My whole family went out to Paris Island when he graduated from boot camp. Boot camp graduation was surprisingly awesome. Never in my life, had I had a wish to join the military, but seeing those men and women marching in formation at their peak physical condition, I could understand why they wanted to join. It is such a team effort. Everyone supporting one another, a brotherhood/sisterhood. I was proud of my brother. He had chosen to do something that I would not do, but he is really good at being a Marine.
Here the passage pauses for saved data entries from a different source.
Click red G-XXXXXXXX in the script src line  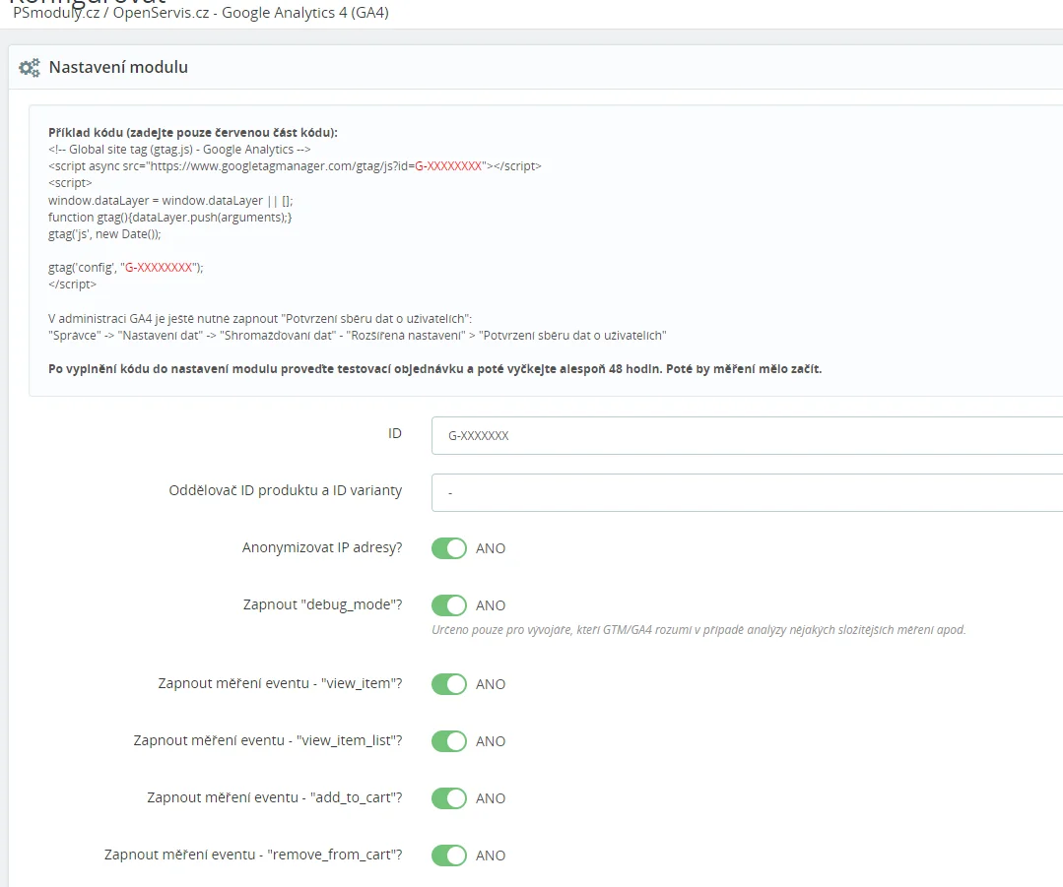click(x=448, y=166)
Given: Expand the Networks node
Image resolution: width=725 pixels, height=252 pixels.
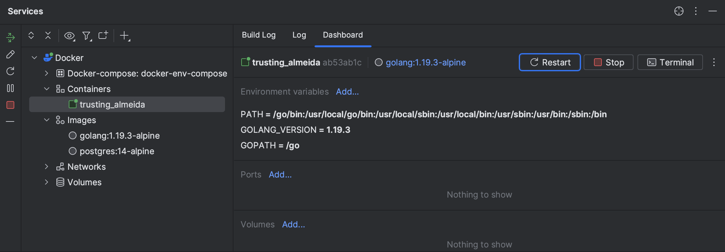Looking at the screenshot, I should (x=46, y=166).
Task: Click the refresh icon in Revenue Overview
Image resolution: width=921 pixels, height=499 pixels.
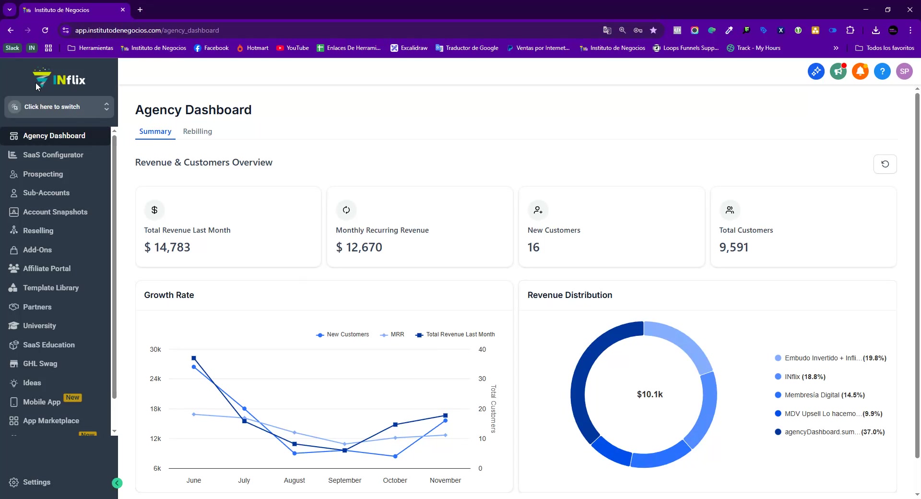Action: [885, 164]
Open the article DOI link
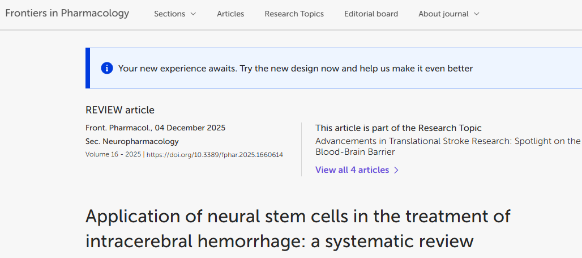 [x=215, y=154]
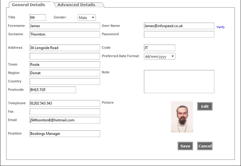Click inside the Note text area
Screen dimensions: 241x166
tap(179, 82)
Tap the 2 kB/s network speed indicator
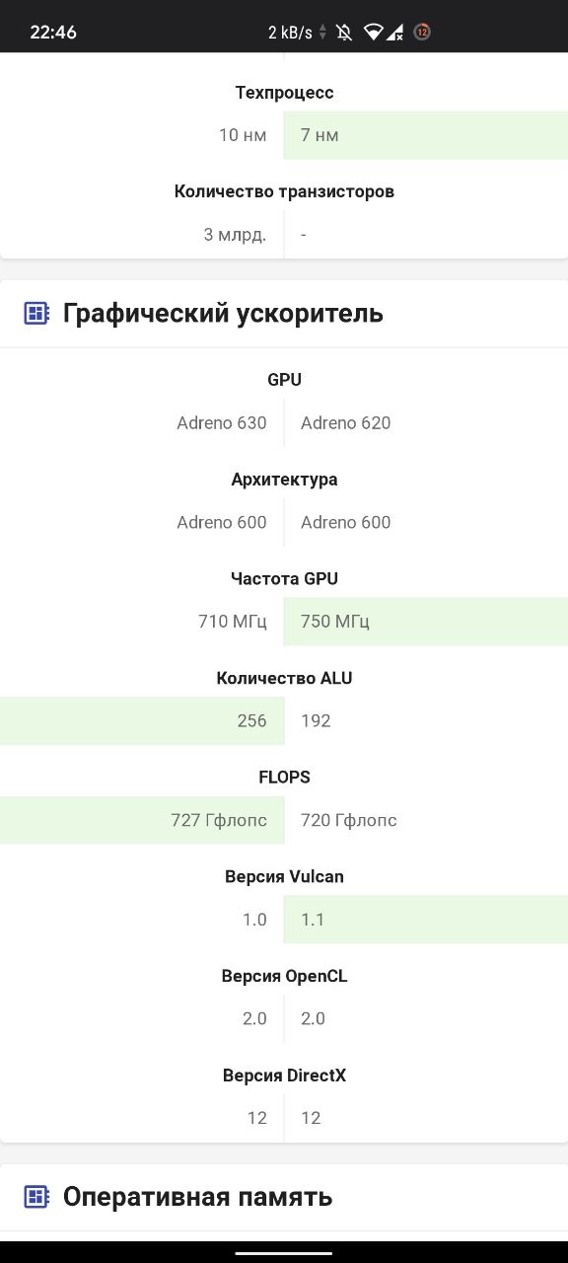This screenshot has height=1263, width=568. [x=290, y=33]
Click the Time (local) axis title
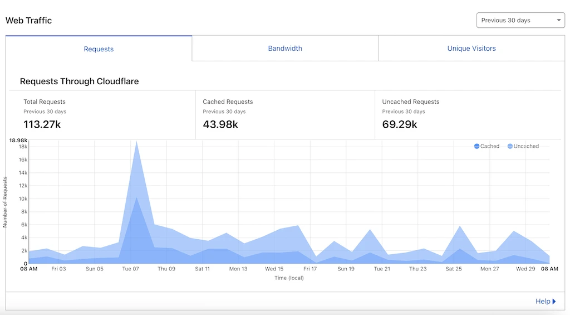 click(289, 278)
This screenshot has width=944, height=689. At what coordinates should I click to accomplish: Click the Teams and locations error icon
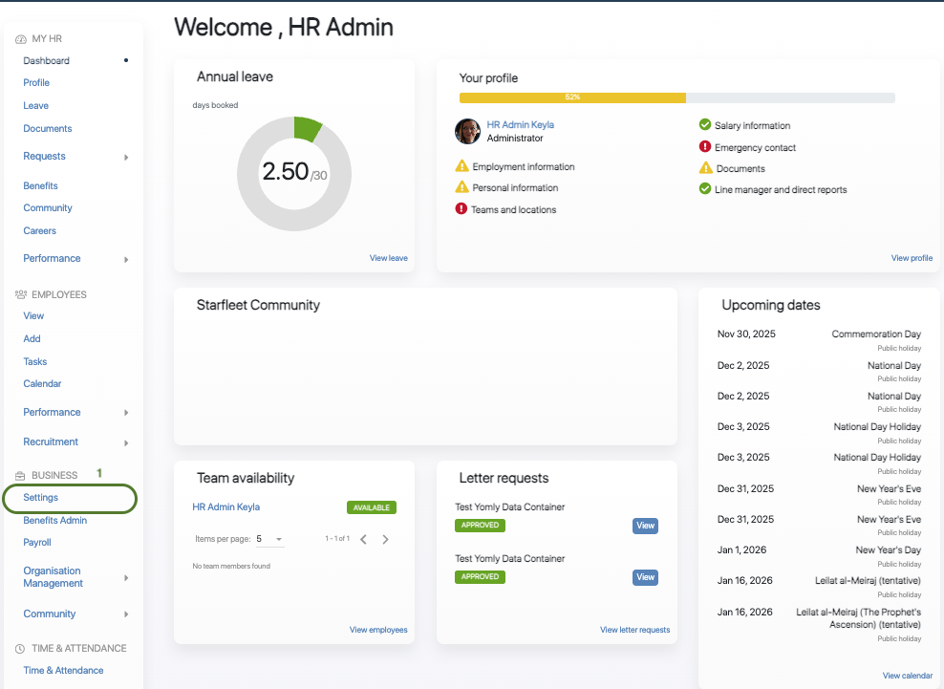[x=461, y=209]
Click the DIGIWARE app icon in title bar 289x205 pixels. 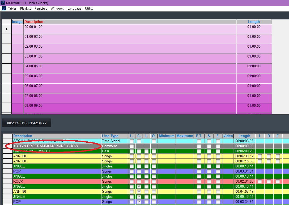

Now though, he is getting ready to be deployed. My family isn’t talking about the deployment openly. Each one of us is scared to tell Keith and his wife how they really feel. I’m scared that my brother won’t make it back. I’m so scared that his wife will have to raise their little boy by herself. I’m afraid that my nephew won’t remember his dad. Fortunately, while he is gone, they may be able to chat once in a while. But that little boy loves his daddy so much, I worry that once he starts talking he will keep asking my sister-in-law, “Where’s daddy?” How will she deal with it? How will my parents deal with it? Since they are divorced, they can’t lean on one another and express their fears that their only son might not come home. Maybe I shouldn’t be airing out my families personal matters online, but I don’t want to just start crying to my brother. He doesn’t need that now (at least, I don’t think he does).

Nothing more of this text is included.